Читатели наши, конечно, догадались, что старик, о котором доложил своему барину Захар, был никто иной, как ракеевский апостол Никифор, приехавший в Отрадное уже в качестве поверенного купца Ракеева, и что дело, о котором будет говорить с Сухоруковым Никифор, касается Машуры и затеянного Ракеевым намерения добиться от господ Сухоруковых, чтобы они дали Машуре вольную.
Так оно и оказалось. Никифор, допущенный Захаром к молодому барину, завел с ним разговор о Машуре. Он объявил Василию Алексеевичу, что их, Сухоруковых, крепостная девица Мария Аниськина (она же Машура), стремясь посвятить себя иноческой жизни и спасти тем свою душу, пожелала поступить в один из скитов, находящихся в чернолуцких лесах, где живут люди, преданные старой вере. Сия девица Мария не желает возвращаться в мир. В судьбе этой девицы принял участие его хозяин и благодетель, богатый купец Ракеев, который, будучи движим единственно чувством любви к ближнему, готов заплатить господам Сухоруковым большую сумму, даже целых тысячу рублей, если они дадут девице Марии Аниськиной вольную. Никифор Майданов объяснил Василию Алексеевичу, что если для осуществления сего дела необходимо будет еще выкупить на волю мать Марии, Евфросиныо Аниськину, то его доверитель Ракеев готов заплатить господам Сухоруковым за вольную для старухи Евфросинью пятьсот рублей, что это очень большая сумма за Евфросинью, которая как не могущая работать, никакой ценности из себя не представляет и никакой пользы господам Сухоруковым не приносит.
С первых слов Майданова Василия Алексеевича крайне удивило это предложение ракеевского приказчика. Такого обстоятельства Сухоруков никак не ожидал. Не ожидал он, что данный им Машуре отпуск примет такой оборот. Теперь он все более и более убеждался в верности подозрений Никитки насчет чернолуцкого купца Ракеева. И это его взволновало. Но потом, в конце беседы с Никифором Майдановым, молодой Сухоруков успокоился, ибо что ему была теперь Машура?.. Он сказал Никифору, что если Мария Аниськина действительно хочет освободиться от жизни в Отрадном и уйти в чернолуцкий раскольничий скит, то он сам лично против этого ничего не имеет. Но он находит нужным для ясности дела, чтобы девица Мария Аниськина о желании своем оставить Отрадное и жить в скиту заявила своим господам лично. Что же касается выдачи Аниськиным вольной, то разрешение этого вопроса зависит единственно от его отца Алексея Петровича Сухорукова. Василий Алексеевич сказал еще Майданову, что он передаст отцу все эти ракеевские предложения насчет Евфросиньи и Марии Аниськиных.

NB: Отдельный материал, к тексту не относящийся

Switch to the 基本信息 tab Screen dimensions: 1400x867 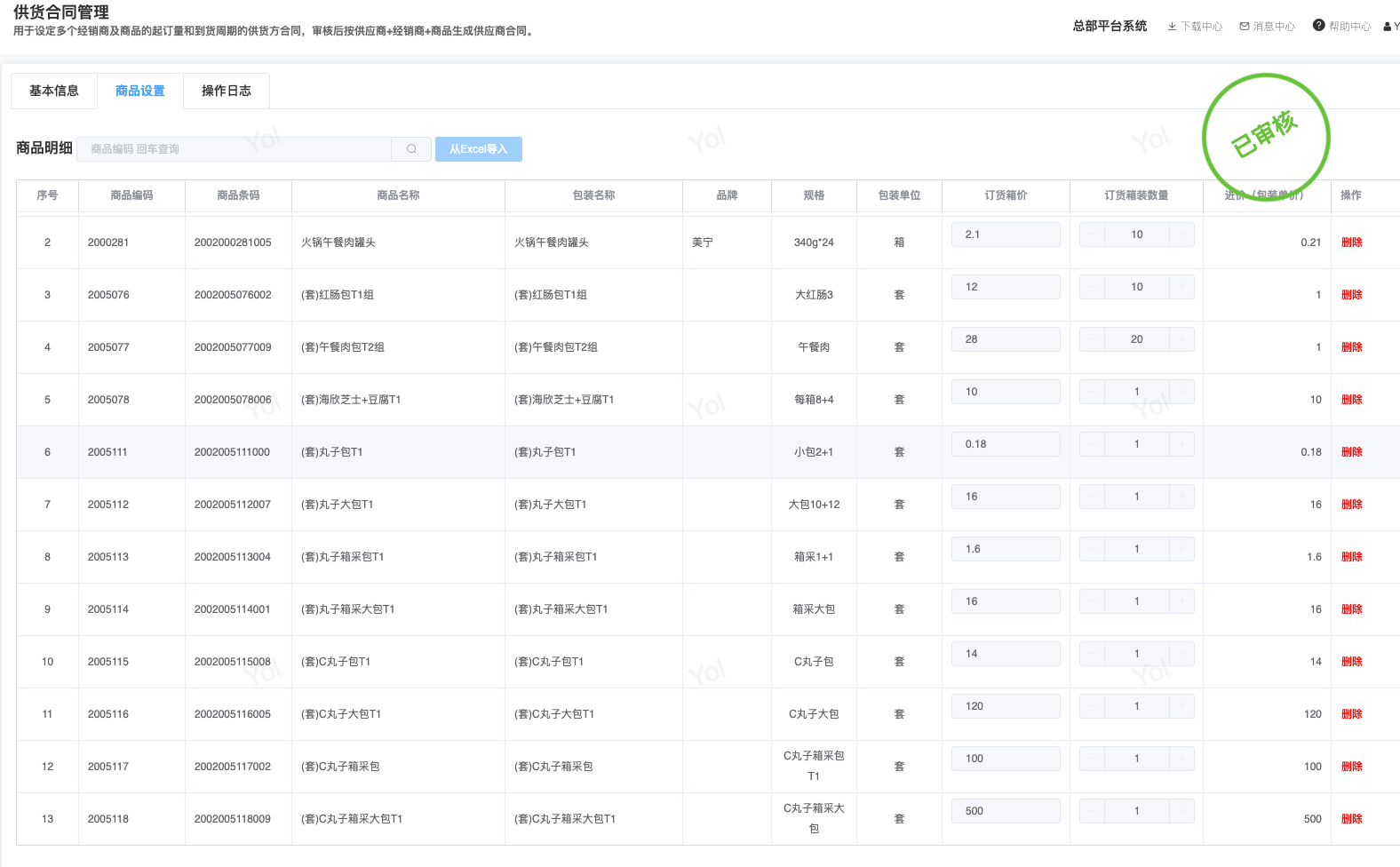pos(54,91)
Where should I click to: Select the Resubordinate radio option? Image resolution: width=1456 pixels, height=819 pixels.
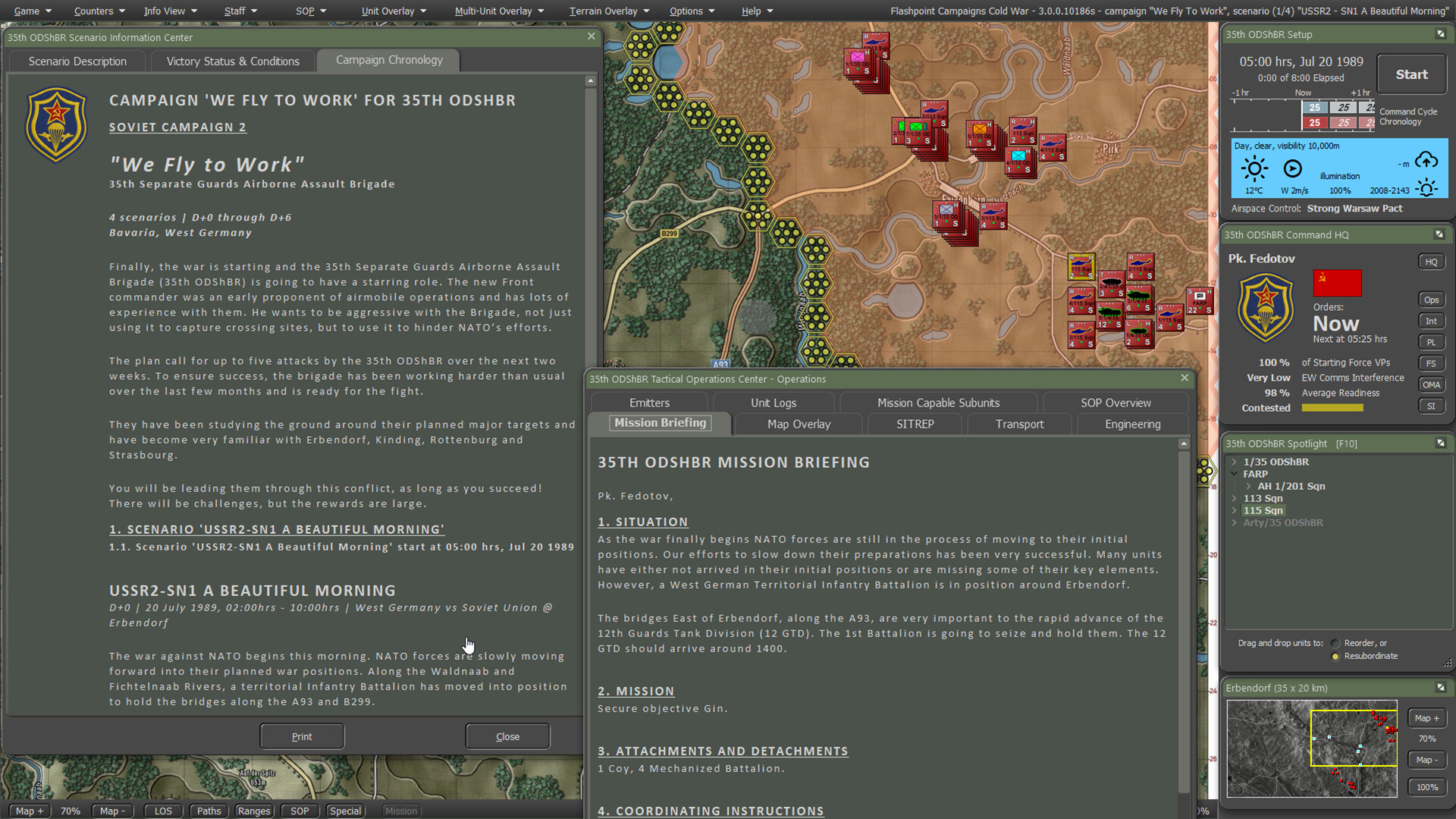point(1335,656)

Вечером в этот же день Василий Алексеевич сообщил отцу свой разговор с приказчиком Ракеева; при этом на вопрос отца, как он сам к этому делу относится, сказал, что против отпускной Машуре и ее матери он ничего иметь не будет, что теперь Машура ему совсем не нужна, что он не прочь с ней развязаться. Но что следовало бы, входя в положение Машуры, убедиться в том, что здесь играет роль единственно ее свободная воля, что в этом деле нет никаких особых махинаций со стороны Ракеева и его приказчика Майданова.
Старик Сухоруков отнесся совершенно иначе к переданному ему сыном предложению Майданова. Он взглянул на это дело не так мягко, как его сын Василий. Прежде всего, здесь была уязвлена барская гордость старика Сухорукова, и уязвлена она была тем, что как это смеют сманивать из числа его крепостных девушку, да притом еще красивую, для помещения в какой-то там раскольничий скит. Поэтому, если уж на то пошло, что ему придется дать вольную Аниськиным, чего, по-видимому, желает его сын, то он этого купца Ракеева за его махинации жестоко накажет и потребует за вольную Аниськиных цену гораздо большую, чем та, которая была предложена Майдановым. Кроме того, старик Сухоруков рассудил Никифора Майданова выдержать в Отрадном; он решил не спешить принимать его для переговоров и своей резолюции не объявлять, пока не возвратится доезжачий Маскаев из командировки, пока от него не будет получено достоверных сведений.